Is the Implementation of Mobile Technology Commoditizing the Hotel Experience?
By Mark Heymann Chairman & CEO, Unifocus | January 01, 2017
Mobile technology has pervaded virtually every aspect of our lives, and travel is no exception. As people turn to their mobile devices for assistance with an increasing number of daily activities, the hotel industry has responded with apps designed to streamline processes from checking in to accessing one's room. Starwood Hotels & Resorts pioneered mobile room keys with its SPG Keyless product in 2014 and since then several other major brands have followed suit.

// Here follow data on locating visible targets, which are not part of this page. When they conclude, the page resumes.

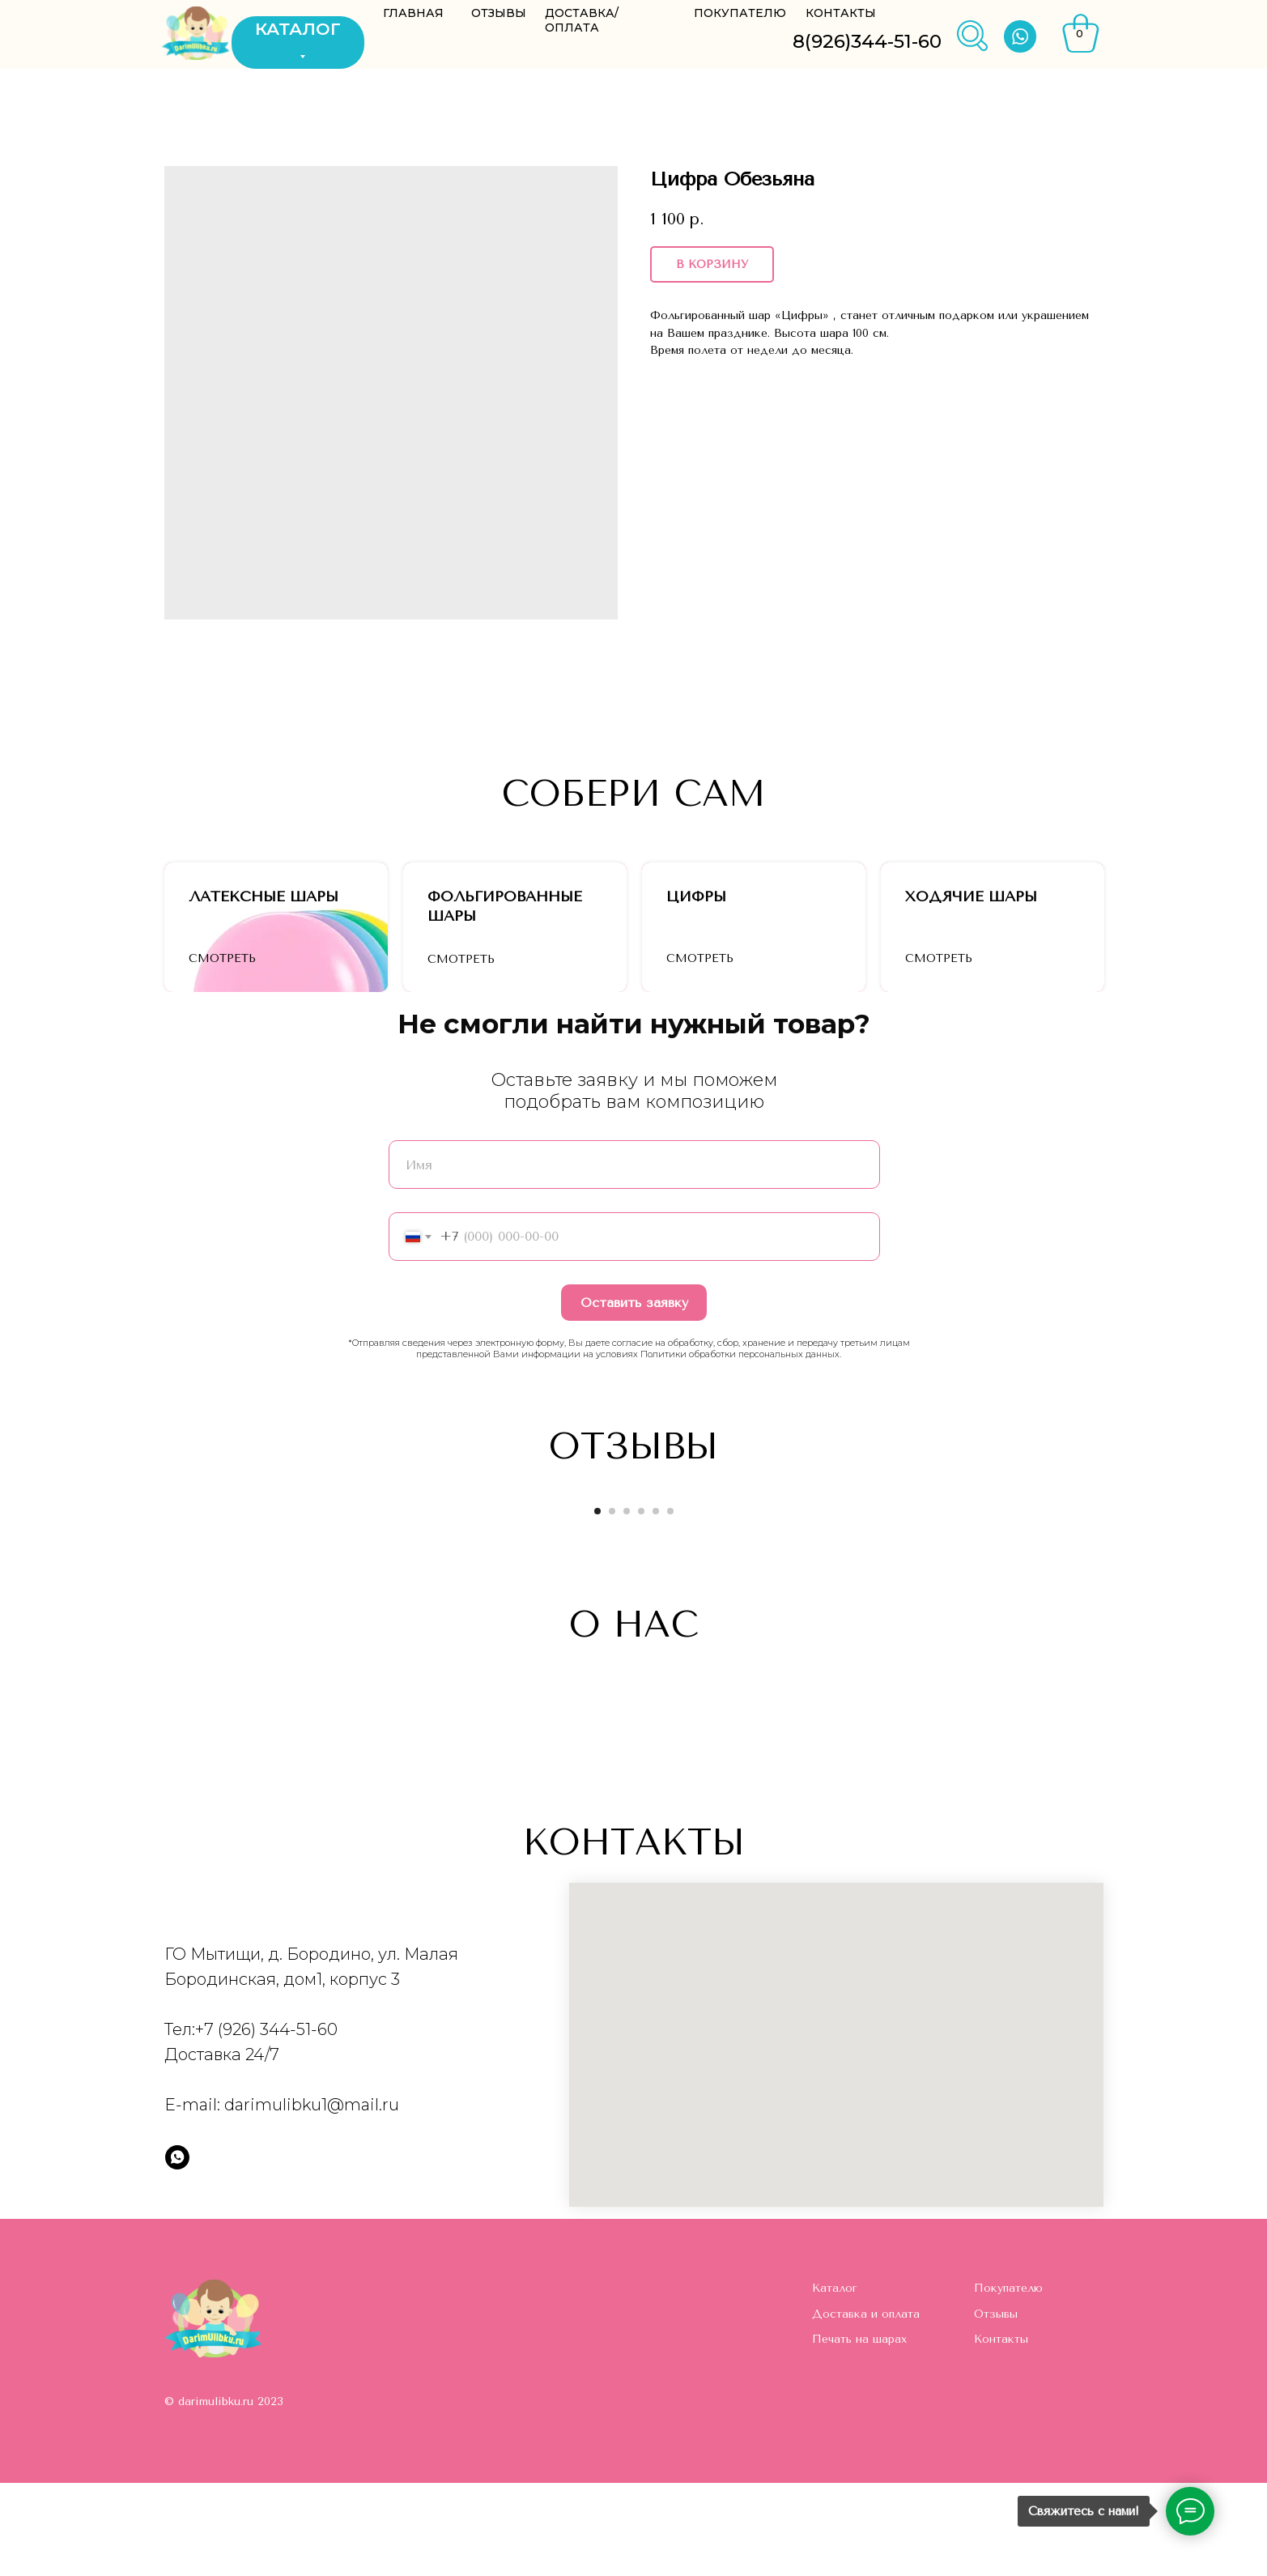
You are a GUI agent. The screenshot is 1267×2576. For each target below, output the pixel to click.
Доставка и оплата (866, 2407)
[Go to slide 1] (597, 1604)
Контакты (1001, 2432)
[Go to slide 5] (656, 1604)
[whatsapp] (177, 2250)
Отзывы (996, 2407)
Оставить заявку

There are also apps today that enable SMS two-way communications between guests and hotel staff, facilitating a wide range of interactions, including late check-out requests, room service orders, and restaurant recommendations.
The efficiency factor is clear, with benefits to both the guest (convenience) and the hotel (lower labor costs). But with automation increasing, and a corresponding decrease in face-to-face interaction, is the hotel industry, like the airline industry before it, destined for commoditization? And if so, what, if anything will drive guest loyalty? At the lower end of the market, as long as a basic standard of cleanliness is met, a hotel room is a hotel room, and price is usually the key deciding purchase factor. As one moves up the scale, however, service becomes more of a differentiator. And as it does, technology that reduces staff interaction can be a potential detractor.
The Commoditization of Airlines
As hoteliers consider the effects of automation on the guest experience, they would do well to consider the example of the airline industry. Compare flying today to the early 1980s, when Jan Carlzon took the helm of the struggling SAS Group. Within a year, the CEO had turned around Scandinavian Airlines through a focus on customer service that centered on what he called "moments of truth." In fact, Carlzon has been famously quoted as leading his First Wave seminars with "We have 50,000 moments of truth every day," identifying those moments as every interaction airline staff had with a passenger, and what would have to happen in that moment to create a positive experience.
Fast forward to today, and those moments of truth are few and far between unless one is flying first or business class. Travelers book their flight online, sometimes via a third-party site, check in and get their boarding pass online as well. Once on the plane, an economy passenger is offered a drink at best. The opportunities to change the experience for that passenger, therefore, have become more limited. So with service removed as a differentiator, the key driver of airline repeat business has become the miles one gets to travel for free as part of a loyalty program.